I'm wondering what else I can do to keep the viv from getting moldy. 
Also, Im looking for suggestions for backing material and a substrate that won't
Rot away. If there are forums / threads that anyone can recommend, please link it
For me. 

Thanks, 
Leaf.


----------



## martythefrogguy27 (Mar 11, 2013)

A fan

Sent from my LG-MS770 using Tapatalk 2


----------



## GP dynamite (Feb 19, 2013)

If you go with anything natural in a vivarium, it will eventually decompose, rot, and mold. Nothing you can do about it. Springs and isopods control it but due to the Vivs other requirements( lighting,water..etc) you don't have many if an options.


----------



## Leaf28 (Apr 22, 2013)

as far as the soil rotting, is there a guildline as to how often the substrate needs to be changed?


----------



## GRIMM (Jan 18, 2010)

Substrate should last the life of the tank if done correctly. This isnt like keeping reptiles or snakes where the substrate needs constant replacement. Everything should be self sustaining/cleaning in a viv for the most part.

Google "dendroboard ABG" and a few good threads should pop up. Searching ABG on the forums wont work because it isnt enough letters unfortunately. Someone needs to fix that! If you dont feel like reading those threads, I have been having good results using 50/50 orchid bark and charcoal, with leaves and a bit of sphagnum moss to keep moisture. I also use clay substrate mixed in, but that opens up an entire new can of worms of reading that needs to be done.


----------



## hypostatic (Apr 25, 2011)

Here's a good thread on ABG mix:
http://www.dendroboard.com/forum/parts-construction/63915-truth-about-abg-mix.html

You can make your own or buy it from vendors on the forum
Dendroboard.com - Sponsors


----------



## r.avalos (Apr 10, 2013)

Mold appear to be unavoidable thing that everyone encounters. However, I've read a thread that stated using water mixed with ground cinnamon can eliminate the mold or fungus in a viv. Read the first page and see if it helps. Either way, the mix will be another useful tool for future use.http://www.dendroboard.com/forum/plants/94180-mold-fungus-take-over.html


----------



## Boondoggle (Dec 9, 2007)

Molds will bloom but eventually die back under most vivarium conditions, I recommend just waiting it out. I'm not sure I've ever seen mildew in a vivarium.


----------



## Dave II (Dec 18, 2011)

certain woods tend to mold more like grape vine ect.


----------



## GP dynamite (Feb 19, 2013)

Not my own post. I just found ths from one of the man resident experts, Ed.

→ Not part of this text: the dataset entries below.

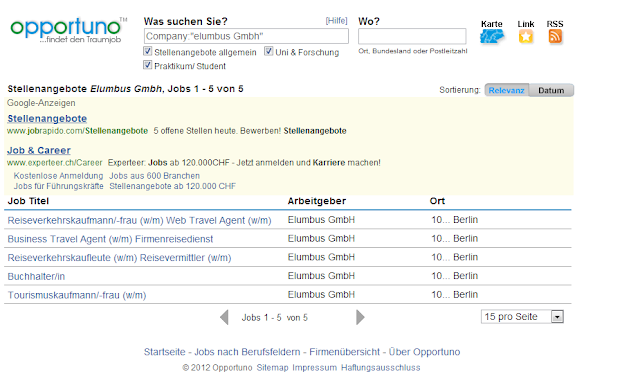Sort results by Datum
Viewport: 640px width, 383px height.
tap(551, 90)
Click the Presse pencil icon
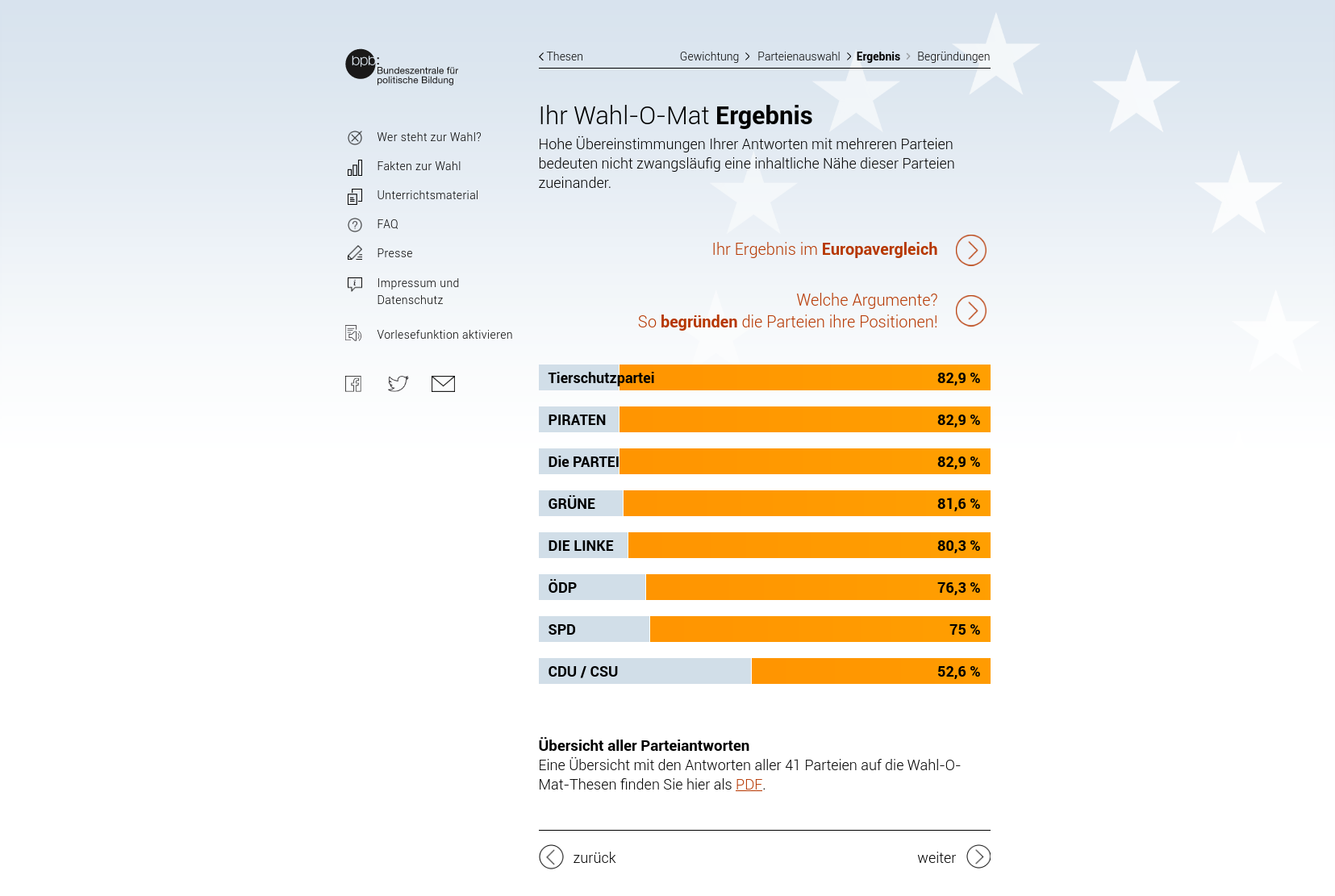 coord(355,253)
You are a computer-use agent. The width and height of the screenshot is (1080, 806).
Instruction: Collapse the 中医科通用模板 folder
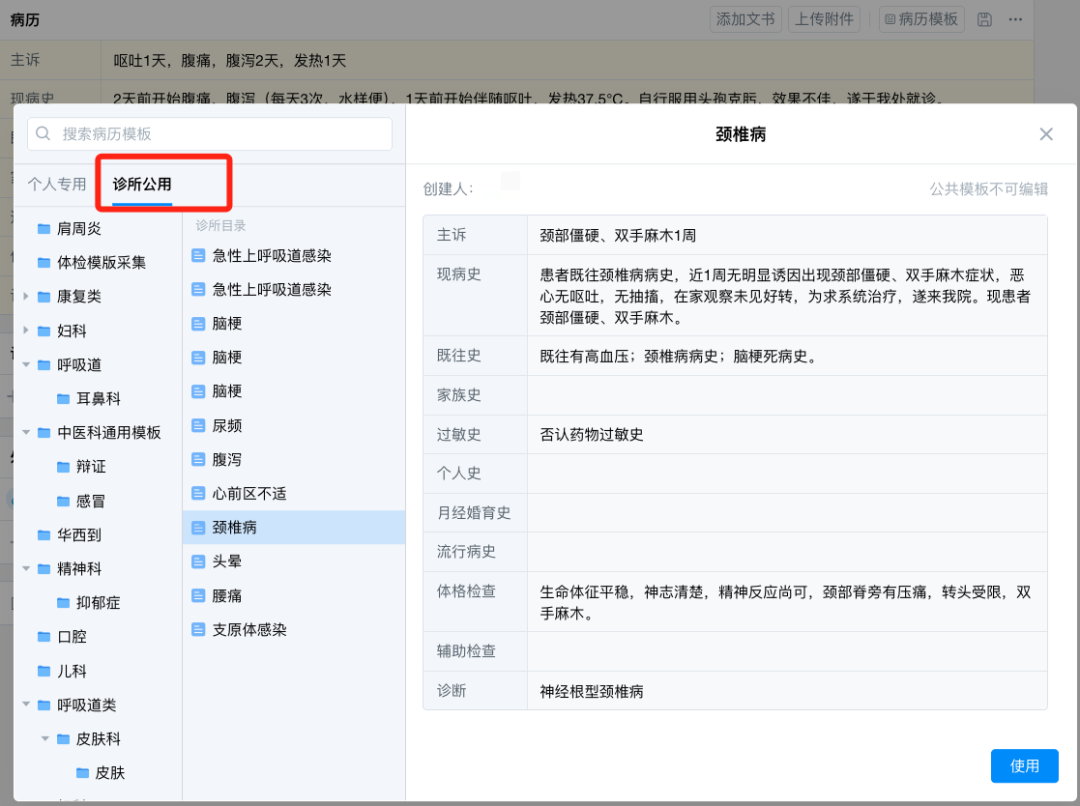26,433
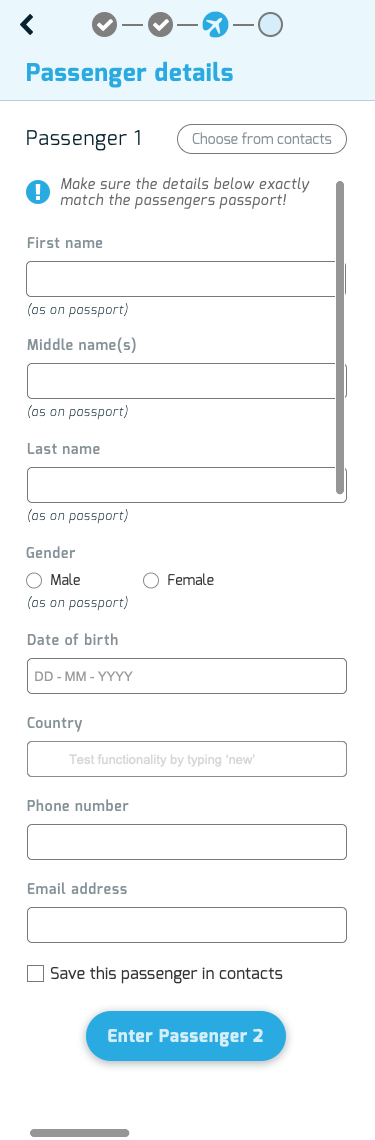Select the first completed checkmark step
375x1140 pixels.
(105, 25)
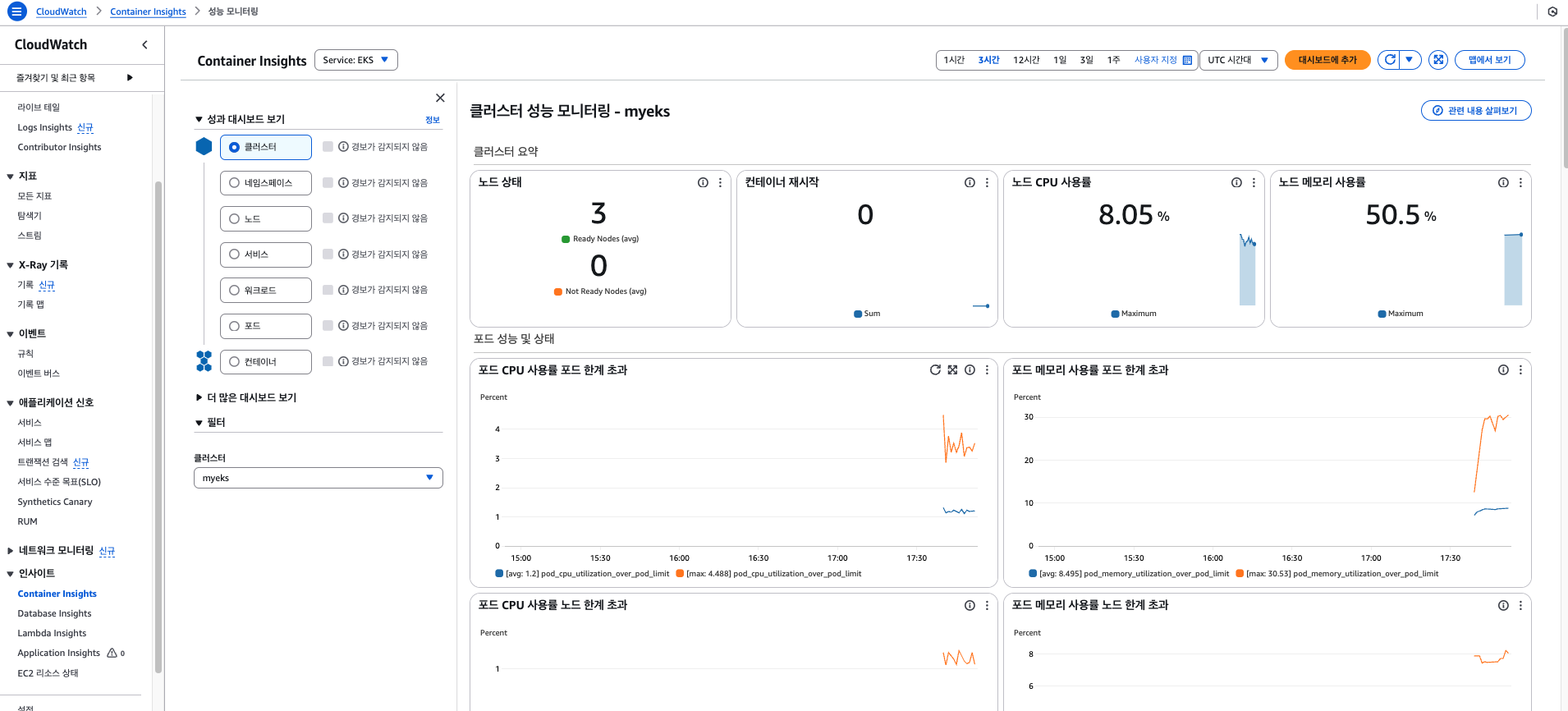This screenshot has height=711, width=1568.
Task: Select the 네임스페이스 radio option
Action: click(x=235, y=183)
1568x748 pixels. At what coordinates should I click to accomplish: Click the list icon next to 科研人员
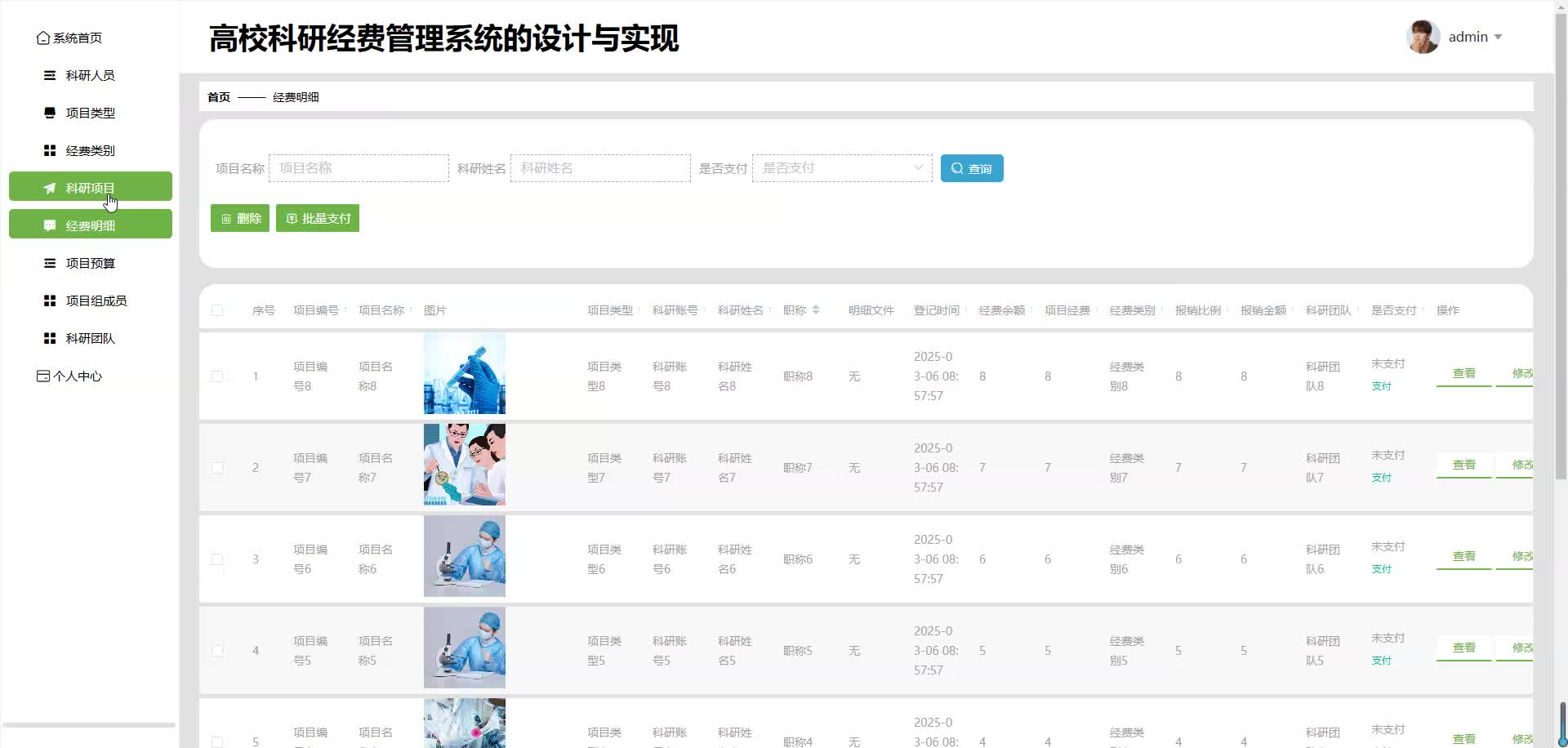click(x=50, y=76)
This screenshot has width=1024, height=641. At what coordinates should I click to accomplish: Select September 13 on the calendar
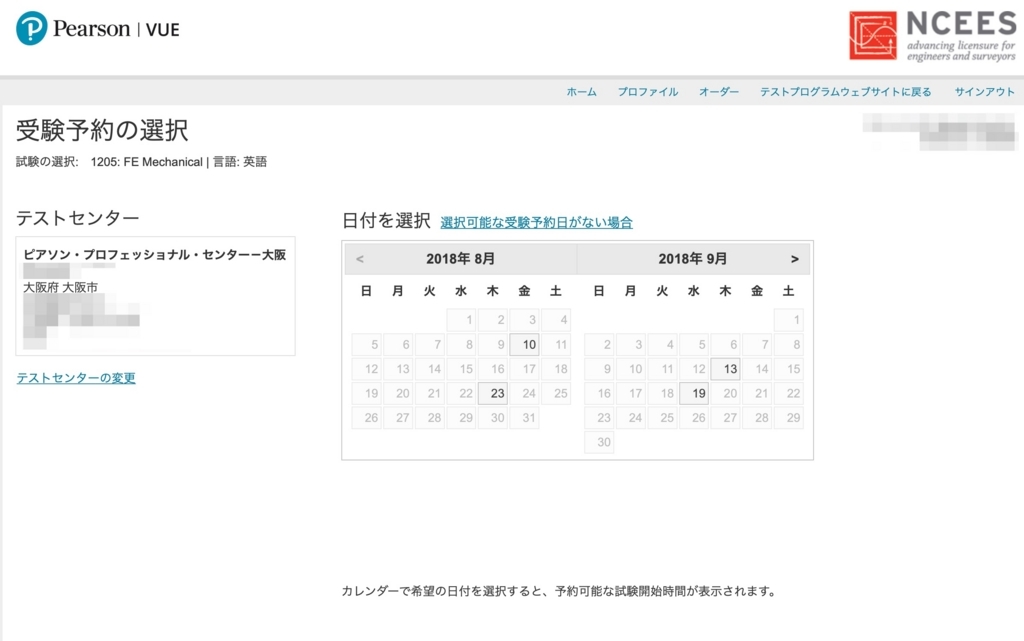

"Organic substrates should be changed out when the substrate becomes compacted. This is when you start to see more saturation of the substrate. How frequently depends on a lot of things such as ability to fully drain, microfauna actions.... If your substrate ends up touching the water in the drainage layer, it will compact and go anaerobic faster requiring a more frequent change... "


----------



## morg (Jul 28, 2012)

At a local hydroponics shop, I found / use a product called Orchiata. It's an orchid bark from some new Zealand tree that will hold its structure 5 times longer than regular bark. Great product. B-) 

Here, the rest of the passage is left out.